_ACTIVITY_
Your copy should hold only the lines from the one holding "You are a computer-use agent." through the last line of the records below, both included, each exact and with no pictures.

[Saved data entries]
-------------------------

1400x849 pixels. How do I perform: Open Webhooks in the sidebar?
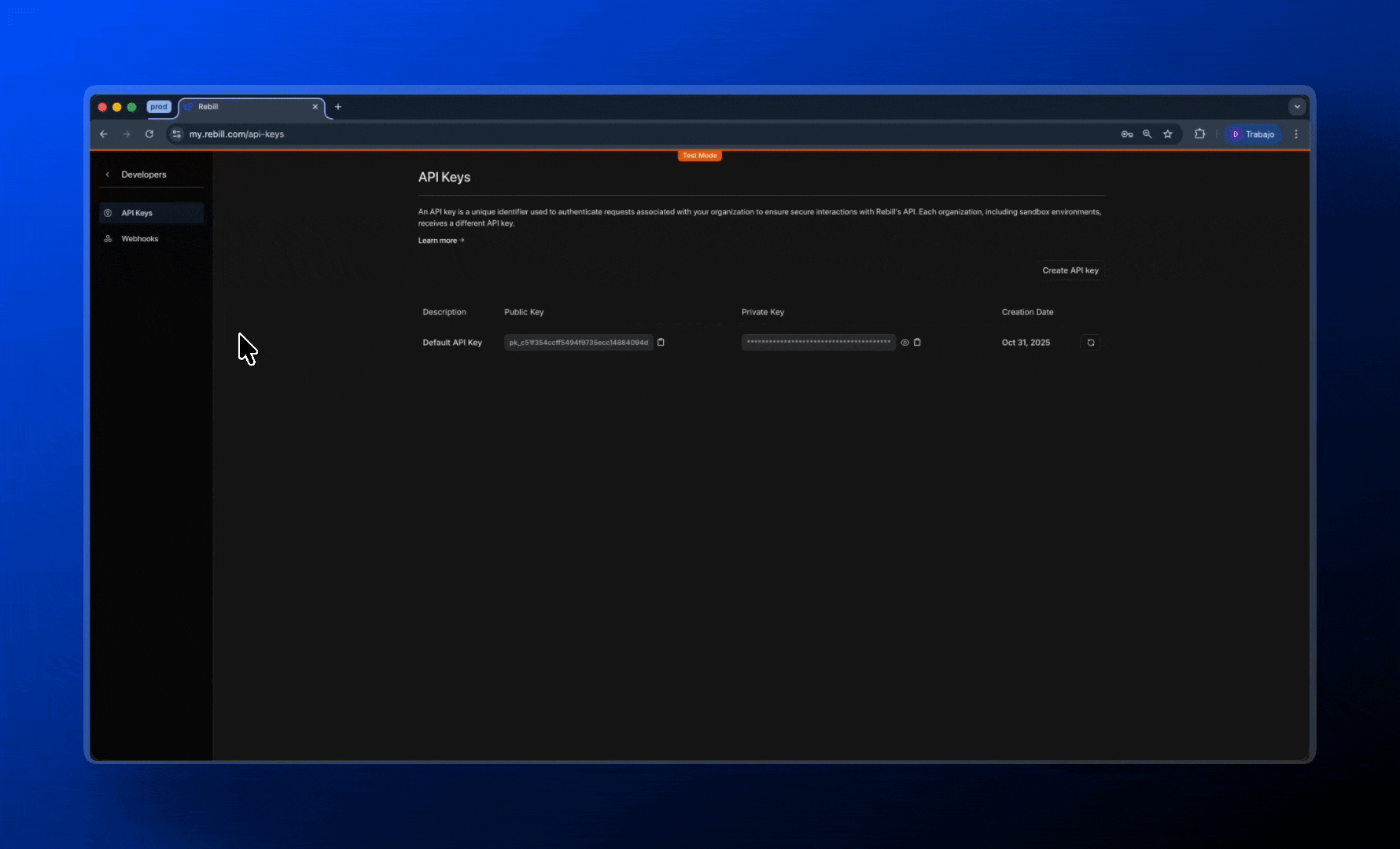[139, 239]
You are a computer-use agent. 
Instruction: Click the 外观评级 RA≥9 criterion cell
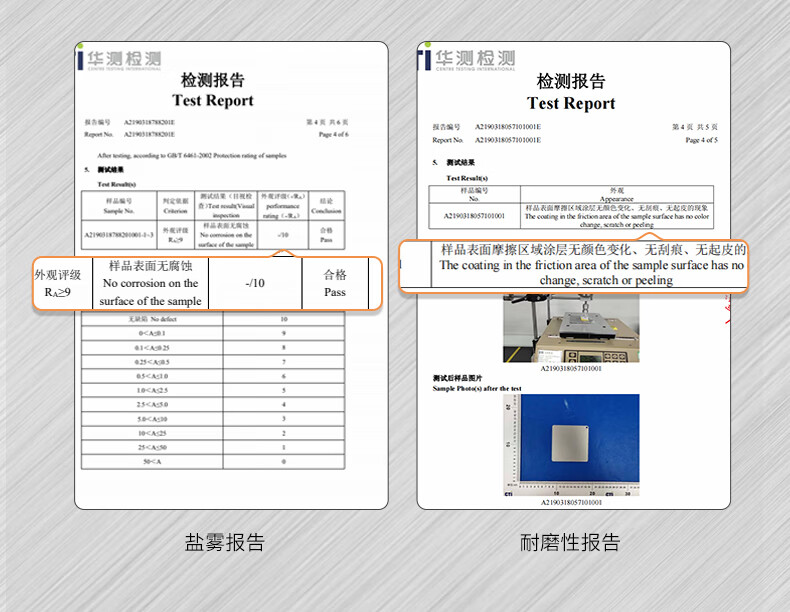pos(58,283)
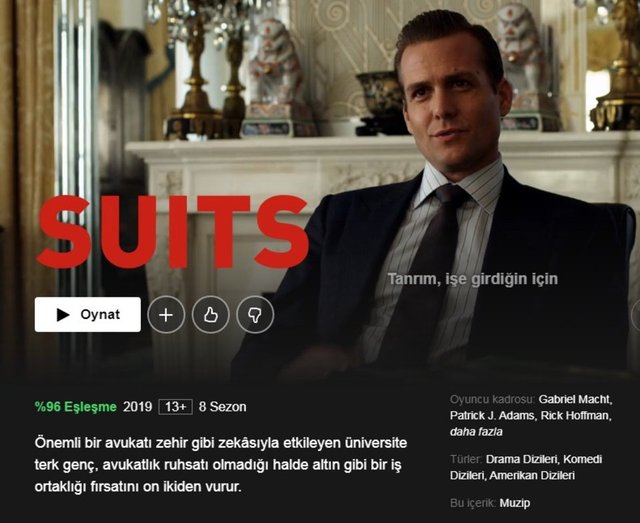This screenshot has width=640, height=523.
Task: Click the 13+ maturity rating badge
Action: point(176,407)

-------------------------

_REPLY TO THE TASK_
You are a computer-use agent. 
Instruction: Click the 外观评级 RA≥9 criterion cell
pos(58,283)
This screenshot has width=640, height=523.
Task: Click the 13+ maturity rating badge
Action: point(176,407)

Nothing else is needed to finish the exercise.